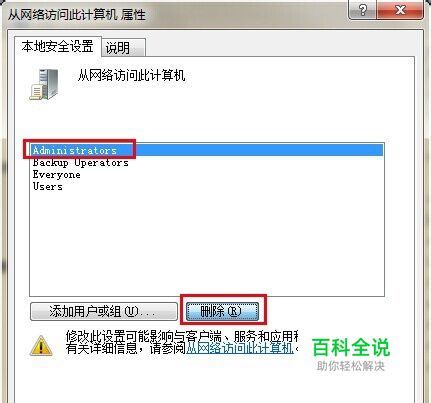431x403 pixels.
Task: Select Administrators in the user list
Action: click(x=207, y=150)
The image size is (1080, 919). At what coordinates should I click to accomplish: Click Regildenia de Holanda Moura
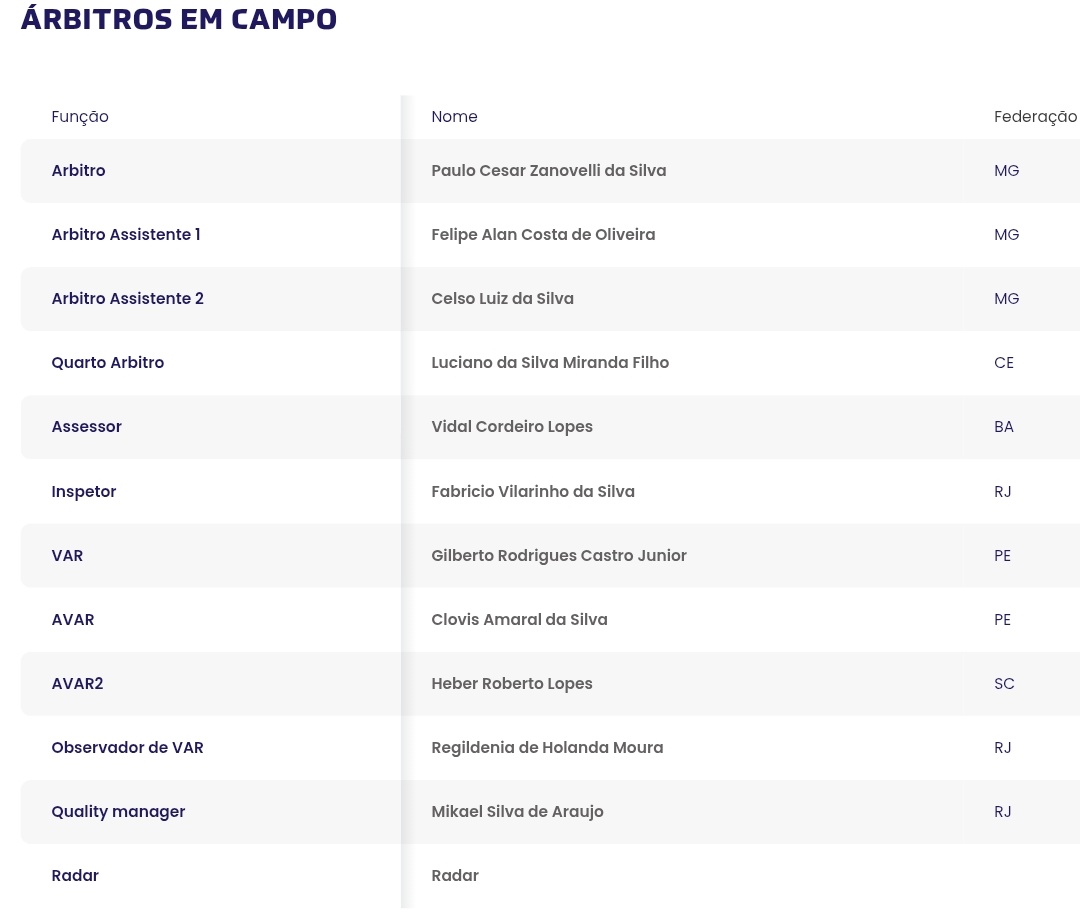tap(547, 748)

**WHAT IS EXPECTED:** Write out exactly the lines from the line containing "The image size" through the last line of the listing above, please, and leave out any pictures.

**TASK RESULT:**
The image size is (1080, 919). At what coordinates should I click to accomplish: Click Regildenia de Holanda Moura
tap(547, 748)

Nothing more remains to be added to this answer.